Por su parte, el Frente de Resistencia Hondureña contra el golpe de Estado convocó y realizó su primera marcha multitudinaria por las calles de Tegucigalpa este jueves 7 de enero. La gente se concentró frente al Congreso, para exigirles a los congresistas golpistas que no aprueben el proyecto de decreto presentado por el presidente golpista Roberto Micheletti para retirar a Honduras de la Alianza Bolivariana para los pueblos de América- ALBA, asunto que estuvo siempre en la agenda de los golpistas, mucho antes incluso del golpe. “Los golpistas tenían como tarea revertir todos los procesos sociales, detener los cambios que se habían propuesto para el país. Eso era parte del objetivo del golpe”, declaró Zelaya desde la embajada de Brasil.

Rafael Alegría, líder de la resistencia antigolpista, recordó que el pueblo hondureño ha recibido muchos beneficios desde la adhesión al ALBA, en agosto de 2008. Mencionó entre ellos la entrega a los campesinos de 100 tractores enviados desde Venezuela, el suministro estable de petróleo y la ayuda financiera para los pequeños y medianos productores. También habló de las miles de personas de escasos recursos que recuperaron o mejoraron su visión gracias al programa venezolano-cubano Operación Milagro. Varios municipios, además, fueron declarados libres de analfabetismo a través del método Yo, sí puedo, empleado en Cuba y luego en Venezuela, y llevado a Honduras a través de la Alianza Bolivariana. Todos estos programas serán suspendidos definitivamente si el Parlamento aprueba la iniciativa enviada al órgano legislativo por el jefe del régimen de facto, Roberto Micheletti.

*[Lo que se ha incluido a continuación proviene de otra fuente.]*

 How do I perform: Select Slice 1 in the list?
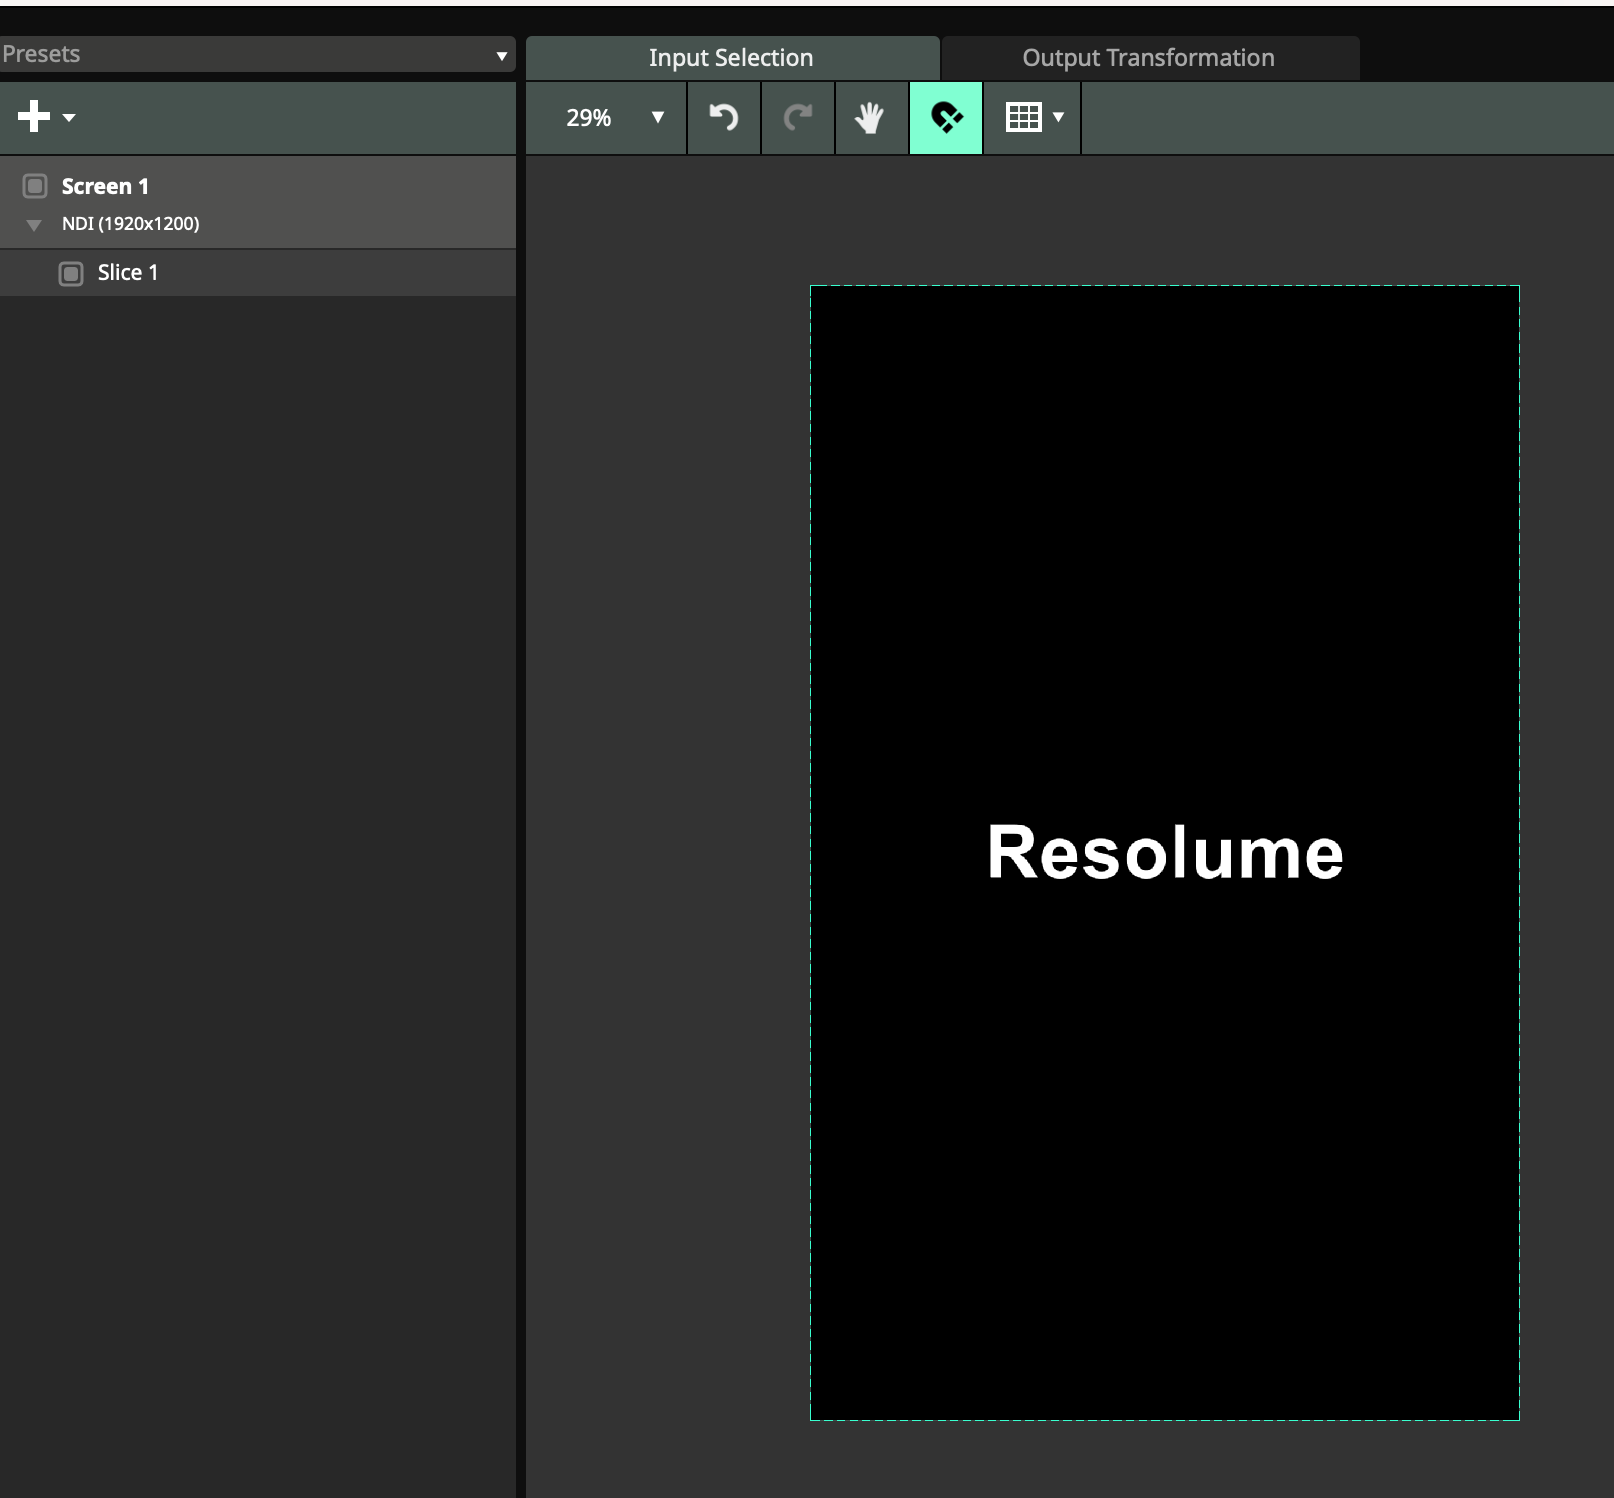pyautogui.click(x=128, y=273)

Pero la primera movilización del pueblo hondureño no se quedó en esta exigencia al Congreso. También se propuso apoyar a la Comisión laboral que estaba negociando el reajuste de salarios para los trabajadores del sector privado, ante lo reacios que se mostraban los empresarios a mejorar los salarios de los trabajadores. Y sobre todo, esta movilización mantiene arriba las banderas enarboladas por la resistencia hondureña desde el golpe de Estado: volvió a exigir la restitución del presidente Zelaya, la instalación de una Asamblea Constituyente y el cese de las violaciones de los derechos humanos. Esto evidencia que, a pesar de la farsa electoral de noviembre que pretendía lavarle la cara al régimen golpista, la resistencia permanece viva, atenta y firme. Todo ello, contando con la actitud fascista que ha sostenido el gobierno golpista y sus compinches, preludia un año de mucha confrontación en Honduras, que exige la atención más decidida de la comunidad internacional y especialmente de los países latinoamericanos.